Com a apresentação de Lady Macbeth do Distrito de Mtzensk” tanto o FAO como seus artistas e produtores mais uma vez realizam um marco histórico da cultura operística brasileira, cuja difusão para outras cidades brasileiras mostra-se urgente. Em tempo, personagens importantes da cena cultural carioca e paulistana estavam lá, avaliando a possibilidade de sanar esta necessidade. Que venham então os ares amazônicos (já temperados com os ares glaciais russos) aquecer nossas casas de óperas do sudeste!
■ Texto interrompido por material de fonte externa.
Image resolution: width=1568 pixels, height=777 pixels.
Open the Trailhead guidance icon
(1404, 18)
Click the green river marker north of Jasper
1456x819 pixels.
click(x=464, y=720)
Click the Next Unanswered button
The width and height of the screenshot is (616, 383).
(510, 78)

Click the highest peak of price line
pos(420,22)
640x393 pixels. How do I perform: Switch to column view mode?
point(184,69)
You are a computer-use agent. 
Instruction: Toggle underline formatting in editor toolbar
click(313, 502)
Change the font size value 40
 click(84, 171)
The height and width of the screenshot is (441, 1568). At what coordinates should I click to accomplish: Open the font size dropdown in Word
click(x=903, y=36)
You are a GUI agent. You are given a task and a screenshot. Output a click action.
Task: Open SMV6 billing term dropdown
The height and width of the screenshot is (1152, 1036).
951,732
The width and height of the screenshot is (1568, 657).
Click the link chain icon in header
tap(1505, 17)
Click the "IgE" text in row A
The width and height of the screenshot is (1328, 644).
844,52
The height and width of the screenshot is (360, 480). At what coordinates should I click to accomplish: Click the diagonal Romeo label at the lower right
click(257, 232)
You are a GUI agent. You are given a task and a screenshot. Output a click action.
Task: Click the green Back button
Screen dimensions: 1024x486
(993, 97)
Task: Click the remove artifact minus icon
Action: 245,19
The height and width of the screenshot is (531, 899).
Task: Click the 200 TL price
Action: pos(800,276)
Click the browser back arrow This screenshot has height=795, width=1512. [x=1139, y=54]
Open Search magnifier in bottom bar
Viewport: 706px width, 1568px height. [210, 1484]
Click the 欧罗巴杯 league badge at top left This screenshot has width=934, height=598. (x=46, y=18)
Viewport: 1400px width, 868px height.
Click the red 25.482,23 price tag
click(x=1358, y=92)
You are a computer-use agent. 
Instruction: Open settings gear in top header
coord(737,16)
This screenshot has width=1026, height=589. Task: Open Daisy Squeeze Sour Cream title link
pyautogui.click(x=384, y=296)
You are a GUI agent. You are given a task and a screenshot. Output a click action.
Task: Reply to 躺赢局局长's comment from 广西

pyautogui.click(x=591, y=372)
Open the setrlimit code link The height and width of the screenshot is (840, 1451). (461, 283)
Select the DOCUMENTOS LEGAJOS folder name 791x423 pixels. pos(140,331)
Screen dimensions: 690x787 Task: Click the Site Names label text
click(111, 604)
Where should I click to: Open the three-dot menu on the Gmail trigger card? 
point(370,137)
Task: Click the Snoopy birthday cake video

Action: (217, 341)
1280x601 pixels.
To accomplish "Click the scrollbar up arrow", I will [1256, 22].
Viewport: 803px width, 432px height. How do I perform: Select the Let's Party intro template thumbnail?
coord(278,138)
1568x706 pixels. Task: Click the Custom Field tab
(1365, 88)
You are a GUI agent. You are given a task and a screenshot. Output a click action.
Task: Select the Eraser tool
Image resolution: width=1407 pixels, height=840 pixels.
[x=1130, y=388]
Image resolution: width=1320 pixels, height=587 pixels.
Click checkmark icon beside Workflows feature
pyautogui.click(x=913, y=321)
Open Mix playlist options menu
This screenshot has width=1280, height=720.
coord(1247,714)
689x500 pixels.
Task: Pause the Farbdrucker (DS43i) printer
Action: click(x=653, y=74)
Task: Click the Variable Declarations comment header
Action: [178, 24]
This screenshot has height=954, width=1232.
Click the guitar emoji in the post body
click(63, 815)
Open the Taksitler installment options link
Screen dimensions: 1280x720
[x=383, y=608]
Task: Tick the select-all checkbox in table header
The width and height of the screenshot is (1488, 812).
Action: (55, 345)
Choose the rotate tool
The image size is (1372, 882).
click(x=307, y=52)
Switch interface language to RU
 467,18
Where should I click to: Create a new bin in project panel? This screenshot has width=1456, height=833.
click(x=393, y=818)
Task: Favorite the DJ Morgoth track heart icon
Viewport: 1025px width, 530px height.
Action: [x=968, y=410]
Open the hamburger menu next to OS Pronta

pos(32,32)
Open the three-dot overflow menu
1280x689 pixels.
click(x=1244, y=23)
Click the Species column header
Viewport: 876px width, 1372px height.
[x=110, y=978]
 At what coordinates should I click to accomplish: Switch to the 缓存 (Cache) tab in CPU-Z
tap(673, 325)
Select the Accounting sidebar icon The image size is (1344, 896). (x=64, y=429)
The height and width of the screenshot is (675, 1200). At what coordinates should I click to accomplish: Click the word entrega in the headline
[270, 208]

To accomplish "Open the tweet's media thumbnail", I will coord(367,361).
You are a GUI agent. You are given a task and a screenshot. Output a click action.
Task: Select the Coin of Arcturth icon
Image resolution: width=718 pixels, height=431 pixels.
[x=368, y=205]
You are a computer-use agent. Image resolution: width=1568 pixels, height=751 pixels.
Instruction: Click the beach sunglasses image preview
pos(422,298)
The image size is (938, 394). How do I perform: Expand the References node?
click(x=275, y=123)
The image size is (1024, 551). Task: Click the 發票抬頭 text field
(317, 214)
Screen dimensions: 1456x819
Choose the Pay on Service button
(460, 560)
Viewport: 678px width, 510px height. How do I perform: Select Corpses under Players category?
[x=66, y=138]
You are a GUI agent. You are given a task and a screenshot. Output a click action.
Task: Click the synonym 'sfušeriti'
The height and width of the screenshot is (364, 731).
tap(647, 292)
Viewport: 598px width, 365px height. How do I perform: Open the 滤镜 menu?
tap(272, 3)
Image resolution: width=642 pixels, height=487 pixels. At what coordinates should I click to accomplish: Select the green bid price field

Fotos: 1) A soprano Eliane Coelho; 2) Oleg Melnicov e 3) Eliane Coelho, Oleg Melnicov e Marcos Paulo. Crédito das fotos: Marcio James

[Este texto é a versão do autor para o artigo semelhante publicado originalmente na Gazeta Mercantil. Versão sem cortes, sem edição e sem revisão!!!]

5 comentários:

Unknown disse...

Não concordo quanto à questão dos intervalos, Leonardo: primeiro, eles estão previstos na partitura, pois trata-se de uma ópera em quatro atos e, portanto, com três intervalos, que balizam a respiração lógica da história; segundo, porque eles estão relacionados com a construção musical da ópera, pensada como uma sinfonia em quatro movimentos; e terceiro, porque a ação -- e a música -- são tão densas, que o público ficaria muito cansado se os atos fossem, por exemplo, agrupados dois a dois.

Anônimo disse...

queria muito ter visto. bejios, pedrita

Anônimo disse...

falei de dois livros que li no meu blog. beijos, pedrita

Anônimo disse...

falei de chapéu de palha no meu blog. beijos, pedrita

Anônimo disse...

Olá Leonardo.
Passei soh pra fazer menção à palestra sobre composição e mercado musical que foi realizada aqui em Manaus, muito bom o conteudo viu?